Analysts project that the Central Bank of Nigeria (CBN) will likely maintain its benchmark Monetary Policy Rate (MPR) at 26.5% during the forthcoming Monetary Policy Committee (MPC) meeting. This expectation stems from a confluence of persistent inflationary pressures, ongoing exchange rate concerns, and broader global geopolitical risks.
The CBN's Monetary Policy Committee (MPC) is set to convene for its 305th meeting to review critical economic indicators. These include inflation trends, liquidity conditions, exchange rate stability, and overall macroeconomic developments.
Since the last MPC meeting in February 2026, where the MPR was reduced by 50 basis points to 26.5%, the economic landscape has shifted. While the February decision was supported by easing inflation and a stable exchange rate, recent external developments, including renewed tensions in the Middle East, have reintroduced significant risks.

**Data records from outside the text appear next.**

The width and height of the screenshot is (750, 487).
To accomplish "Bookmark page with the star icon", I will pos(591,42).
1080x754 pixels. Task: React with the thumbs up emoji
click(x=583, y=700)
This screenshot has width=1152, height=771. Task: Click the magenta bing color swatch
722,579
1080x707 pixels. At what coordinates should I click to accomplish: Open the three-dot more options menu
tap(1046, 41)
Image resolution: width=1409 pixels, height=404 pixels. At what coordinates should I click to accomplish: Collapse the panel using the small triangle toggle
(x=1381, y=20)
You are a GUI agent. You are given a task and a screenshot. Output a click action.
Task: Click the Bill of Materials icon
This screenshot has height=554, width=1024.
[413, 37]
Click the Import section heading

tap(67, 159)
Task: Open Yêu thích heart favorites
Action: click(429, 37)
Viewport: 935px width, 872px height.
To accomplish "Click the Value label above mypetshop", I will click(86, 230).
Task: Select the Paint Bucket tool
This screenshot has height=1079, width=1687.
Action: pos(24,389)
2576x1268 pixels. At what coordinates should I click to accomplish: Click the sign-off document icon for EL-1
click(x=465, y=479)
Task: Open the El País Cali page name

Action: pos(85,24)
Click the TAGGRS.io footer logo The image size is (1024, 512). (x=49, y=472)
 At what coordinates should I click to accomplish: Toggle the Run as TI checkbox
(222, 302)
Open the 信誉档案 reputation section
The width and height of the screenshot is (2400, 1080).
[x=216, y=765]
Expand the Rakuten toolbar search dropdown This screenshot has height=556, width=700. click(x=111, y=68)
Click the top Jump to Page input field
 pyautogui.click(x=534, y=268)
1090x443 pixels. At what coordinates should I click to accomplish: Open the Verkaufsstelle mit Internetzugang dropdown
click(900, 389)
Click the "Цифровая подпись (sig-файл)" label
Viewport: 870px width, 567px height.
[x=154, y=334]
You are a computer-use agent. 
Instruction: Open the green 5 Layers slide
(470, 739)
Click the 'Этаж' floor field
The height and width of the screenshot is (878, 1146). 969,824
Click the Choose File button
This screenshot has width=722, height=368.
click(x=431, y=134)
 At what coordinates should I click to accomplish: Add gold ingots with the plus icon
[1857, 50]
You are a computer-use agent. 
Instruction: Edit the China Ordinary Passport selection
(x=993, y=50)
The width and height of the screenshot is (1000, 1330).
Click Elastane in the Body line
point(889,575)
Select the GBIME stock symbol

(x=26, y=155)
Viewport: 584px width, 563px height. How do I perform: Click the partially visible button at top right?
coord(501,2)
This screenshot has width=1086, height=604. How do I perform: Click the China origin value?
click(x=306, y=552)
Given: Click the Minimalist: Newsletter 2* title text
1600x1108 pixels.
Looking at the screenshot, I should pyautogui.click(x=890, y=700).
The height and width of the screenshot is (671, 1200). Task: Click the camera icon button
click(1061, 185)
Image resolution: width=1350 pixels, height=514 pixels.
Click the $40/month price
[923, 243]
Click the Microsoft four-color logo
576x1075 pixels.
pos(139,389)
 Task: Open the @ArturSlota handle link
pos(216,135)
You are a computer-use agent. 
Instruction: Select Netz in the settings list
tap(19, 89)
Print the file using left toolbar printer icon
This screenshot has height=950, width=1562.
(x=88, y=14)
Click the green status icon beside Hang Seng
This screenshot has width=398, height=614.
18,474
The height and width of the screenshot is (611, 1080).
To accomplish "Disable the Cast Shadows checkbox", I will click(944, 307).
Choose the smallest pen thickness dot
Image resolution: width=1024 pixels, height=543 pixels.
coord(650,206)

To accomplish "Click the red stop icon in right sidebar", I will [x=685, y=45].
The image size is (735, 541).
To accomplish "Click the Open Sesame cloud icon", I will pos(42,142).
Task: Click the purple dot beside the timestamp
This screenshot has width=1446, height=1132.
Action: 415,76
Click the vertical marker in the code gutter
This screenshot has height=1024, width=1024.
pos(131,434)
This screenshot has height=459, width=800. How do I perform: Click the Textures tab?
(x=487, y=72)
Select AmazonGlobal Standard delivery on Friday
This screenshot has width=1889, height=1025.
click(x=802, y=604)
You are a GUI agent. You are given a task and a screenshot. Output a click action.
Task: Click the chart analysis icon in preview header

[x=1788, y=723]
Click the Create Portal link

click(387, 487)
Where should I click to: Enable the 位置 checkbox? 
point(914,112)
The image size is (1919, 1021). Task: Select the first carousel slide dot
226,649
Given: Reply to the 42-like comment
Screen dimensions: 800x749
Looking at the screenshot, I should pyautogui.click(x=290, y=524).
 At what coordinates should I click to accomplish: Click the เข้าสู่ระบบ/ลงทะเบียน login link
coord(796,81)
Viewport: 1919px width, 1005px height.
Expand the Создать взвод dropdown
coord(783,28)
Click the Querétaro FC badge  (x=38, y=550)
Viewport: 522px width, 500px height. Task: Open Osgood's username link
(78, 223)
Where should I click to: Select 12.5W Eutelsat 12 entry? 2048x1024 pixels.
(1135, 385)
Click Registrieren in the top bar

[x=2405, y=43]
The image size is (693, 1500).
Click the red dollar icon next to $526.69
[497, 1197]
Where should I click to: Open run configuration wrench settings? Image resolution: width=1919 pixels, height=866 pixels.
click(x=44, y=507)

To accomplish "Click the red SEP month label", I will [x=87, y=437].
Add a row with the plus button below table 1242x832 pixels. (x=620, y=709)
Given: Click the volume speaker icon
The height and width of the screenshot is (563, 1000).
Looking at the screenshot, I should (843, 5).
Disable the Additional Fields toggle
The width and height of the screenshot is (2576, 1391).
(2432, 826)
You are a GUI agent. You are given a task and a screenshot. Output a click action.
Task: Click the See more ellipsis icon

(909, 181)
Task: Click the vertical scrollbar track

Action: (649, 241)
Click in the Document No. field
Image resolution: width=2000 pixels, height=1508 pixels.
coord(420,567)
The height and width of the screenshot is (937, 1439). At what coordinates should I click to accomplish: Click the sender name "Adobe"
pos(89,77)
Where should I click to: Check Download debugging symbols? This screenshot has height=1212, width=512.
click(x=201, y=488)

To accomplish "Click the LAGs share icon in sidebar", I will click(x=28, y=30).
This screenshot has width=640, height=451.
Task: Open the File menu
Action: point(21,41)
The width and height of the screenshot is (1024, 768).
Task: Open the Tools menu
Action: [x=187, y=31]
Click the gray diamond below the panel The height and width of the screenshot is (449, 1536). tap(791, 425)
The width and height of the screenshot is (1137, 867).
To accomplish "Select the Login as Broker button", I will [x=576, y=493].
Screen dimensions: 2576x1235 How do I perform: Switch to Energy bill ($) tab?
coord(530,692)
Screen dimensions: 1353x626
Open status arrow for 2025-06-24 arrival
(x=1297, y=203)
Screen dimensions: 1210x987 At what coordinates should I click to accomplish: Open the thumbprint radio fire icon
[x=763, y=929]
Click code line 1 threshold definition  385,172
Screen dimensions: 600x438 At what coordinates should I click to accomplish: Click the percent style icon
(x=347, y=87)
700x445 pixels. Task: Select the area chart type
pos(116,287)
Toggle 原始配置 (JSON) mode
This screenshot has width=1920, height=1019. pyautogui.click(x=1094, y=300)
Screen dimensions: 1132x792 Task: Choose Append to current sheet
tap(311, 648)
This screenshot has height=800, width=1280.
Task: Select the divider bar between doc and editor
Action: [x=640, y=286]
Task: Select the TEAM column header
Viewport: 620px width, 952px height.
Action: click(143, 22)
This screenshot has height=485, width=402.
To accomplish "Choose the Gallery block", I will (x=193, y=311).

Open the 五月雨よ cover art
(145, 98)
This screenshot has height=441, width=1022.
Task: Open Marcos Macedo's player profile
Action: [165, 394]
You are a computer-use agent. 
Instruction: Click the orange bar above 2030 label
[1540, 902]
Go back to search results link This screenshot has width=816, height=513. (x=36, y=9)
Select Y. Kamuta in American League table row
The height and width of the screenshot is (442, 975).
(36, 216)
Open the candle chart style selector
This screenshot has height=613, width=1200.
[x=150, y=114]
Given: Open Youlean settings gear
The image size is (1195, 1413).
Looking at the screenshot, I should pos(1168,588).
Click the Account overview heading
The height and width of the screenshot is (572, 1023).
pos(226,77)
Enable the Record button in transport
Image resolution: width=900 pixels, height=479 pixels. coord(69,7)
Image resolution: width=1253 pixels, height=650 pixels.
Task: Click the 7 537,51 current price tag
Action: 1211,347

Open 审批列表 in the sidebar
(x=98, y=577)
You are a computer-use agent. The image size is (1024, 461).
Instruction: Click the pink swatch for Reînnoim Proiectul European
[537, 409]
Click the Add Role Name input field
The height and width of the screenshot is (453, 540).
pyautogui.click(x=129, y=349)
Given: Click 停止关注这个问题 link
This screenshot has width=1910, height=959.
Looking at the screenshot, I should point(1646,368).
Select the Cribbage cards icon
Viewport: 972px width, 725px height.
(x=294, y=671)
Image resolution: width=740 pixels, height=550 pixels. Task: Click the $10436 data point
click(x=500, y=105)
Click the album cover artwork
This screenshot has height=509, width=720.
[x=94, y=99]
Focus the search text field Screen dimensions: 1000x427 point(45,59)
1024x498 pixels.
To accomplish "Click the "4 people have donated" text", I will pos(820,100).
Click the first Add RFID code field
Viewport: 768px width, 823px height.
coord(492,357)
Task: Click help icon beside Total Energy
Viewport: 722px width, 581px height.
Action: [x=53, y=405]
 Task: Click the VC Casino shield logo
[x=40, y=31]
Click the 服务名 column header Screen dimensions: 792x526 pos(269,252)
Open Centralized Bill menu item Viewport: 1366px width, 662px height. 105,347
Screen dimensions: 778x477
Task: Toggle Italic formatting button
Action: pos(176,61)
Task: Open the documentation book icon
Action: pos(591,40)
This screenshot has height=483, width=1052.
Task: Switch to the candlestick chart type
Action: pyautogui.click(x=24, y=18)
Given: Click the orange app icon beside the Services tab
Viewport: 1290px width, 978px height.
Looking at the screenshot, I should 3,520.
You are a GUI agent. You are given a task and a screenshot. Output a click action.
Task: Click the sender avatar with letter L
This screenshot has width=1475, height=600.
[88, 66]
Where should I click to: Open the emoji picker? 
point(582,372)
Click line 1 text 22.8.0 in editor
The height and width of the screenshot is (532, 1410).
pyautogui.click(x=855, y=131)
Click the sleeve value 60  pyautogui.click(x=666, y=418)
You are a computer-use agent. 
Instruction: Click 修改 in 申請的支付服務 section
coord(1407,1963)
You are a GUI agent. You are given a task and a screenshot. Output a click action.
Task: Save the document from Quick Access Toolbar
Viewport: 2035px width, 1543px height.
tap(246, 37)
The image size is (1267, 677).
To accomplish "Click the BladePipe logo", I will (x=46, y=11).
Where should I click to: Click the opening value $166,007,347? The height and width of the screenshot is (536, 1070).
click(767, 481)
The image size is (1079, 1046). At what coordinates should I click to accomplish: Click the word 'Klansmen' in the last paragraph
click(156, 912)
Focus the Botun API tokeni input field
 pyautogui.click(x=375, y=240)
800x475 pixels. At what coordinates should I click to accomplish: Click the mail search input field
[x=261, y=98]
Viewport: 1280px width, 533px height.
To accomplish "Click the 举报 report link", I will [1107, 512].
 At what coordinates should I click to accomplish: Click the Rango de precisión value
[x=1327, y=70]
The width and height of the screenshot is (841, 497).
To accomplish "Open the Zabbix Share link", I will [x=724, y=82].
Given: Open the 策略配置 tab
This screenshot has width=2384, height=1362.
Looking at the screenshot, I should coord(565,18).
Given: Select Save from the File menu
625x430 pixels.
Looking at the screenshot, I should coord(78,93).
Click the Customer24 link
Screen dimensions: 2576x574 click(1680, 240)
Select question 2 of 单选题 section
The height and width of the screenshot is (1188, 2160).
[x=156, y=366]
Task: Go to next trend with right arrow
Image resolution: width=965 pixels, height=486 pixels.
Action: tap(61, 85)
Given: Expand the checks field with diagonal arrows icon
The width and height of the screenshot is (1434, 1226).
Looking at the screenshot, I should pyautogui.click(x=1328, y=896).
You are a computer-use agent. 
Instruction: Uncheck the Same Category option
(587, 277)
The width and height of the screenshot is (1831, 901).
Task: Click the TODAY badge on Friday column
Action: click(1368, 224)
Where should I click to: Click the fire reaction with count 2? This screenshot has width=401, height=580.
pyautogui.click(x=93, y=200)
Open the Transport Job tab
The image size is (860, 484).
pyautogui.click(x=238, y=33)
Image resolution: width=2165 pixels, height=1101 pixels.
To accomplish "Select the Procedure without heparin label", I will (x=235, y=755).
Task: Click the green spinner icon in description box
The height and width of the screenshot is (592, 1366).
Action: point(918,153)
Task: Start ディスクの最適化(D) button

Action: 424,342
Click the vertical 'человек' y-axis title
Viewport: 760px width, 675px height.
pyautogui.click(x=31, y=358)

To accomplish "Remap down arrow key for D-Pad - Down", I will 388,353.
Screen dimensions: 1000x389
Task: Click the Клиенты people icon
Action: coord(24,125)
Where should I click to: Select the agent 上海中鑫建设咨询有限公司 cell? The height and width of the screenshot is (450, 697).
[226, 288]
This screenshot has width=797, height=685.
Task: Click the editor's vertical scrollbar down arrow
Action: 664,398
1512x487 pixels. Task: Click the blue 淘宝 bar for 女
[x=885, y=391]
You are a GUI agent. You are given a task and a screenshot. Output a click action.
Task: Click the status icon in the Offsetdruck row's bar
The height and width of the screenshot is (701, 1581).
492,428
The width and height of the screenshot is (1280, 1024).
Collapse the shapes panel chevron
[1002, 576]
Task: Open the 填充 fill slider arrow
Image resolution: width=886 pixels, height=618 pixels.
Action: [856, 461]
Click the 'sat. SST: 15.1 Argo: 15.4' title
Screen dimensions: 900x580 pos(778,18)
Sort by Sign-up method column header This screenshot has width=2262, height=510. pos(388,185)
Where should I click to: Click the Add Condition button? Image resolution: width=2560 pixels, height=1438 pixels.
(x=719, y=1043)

Inflationary Pressures Resurface
Nigeria's disinflationary trend has shown signs of reversal. Headline inflation resumed its upward trajectory, reaching 15.38% in March and 15.69% in April 2026. This uptick is attributed to rising energy costs and supply-side disruptions influenced by global oil market volatility.
Core inflation, which excludes volatile food and energy prices, saw a decline in March but rebounded sharply in April to levels seen previously. On a monthly basis, core inflation rose to 4.03%, with the index climbing to 137 points, its highest in 26 months. Food inflation has also remained elevated, persisting above the 16.06% recorded in November 2025.
Analyst Outlook
Market analysts, including Tosin Osunkoya, MD/CEO of Comercio Partners Asset Management, and Samson Esemuede, Chief Investment Officer at Zrosk Investment Management, anticipate the CBN will hold the MPR steady. Osunkoya stated, “No, I don’t think so. I think they would maintain status quo,” citing lingering geopolitical tensions and elevated energy prices.
Esemuede echoed this sentiment, suggesting the MPC would likely wait to assess the full impact of global tensions on inflation and liquidity before considering further adjustments. He noted that despite relative naira stability, broad-based and persistent inflationary pressures remain a key concern across the economy.
The MPC's decision will be closely watched as it navigates these complex economic conditions, balancing the need to control inflation with supporting economic growth.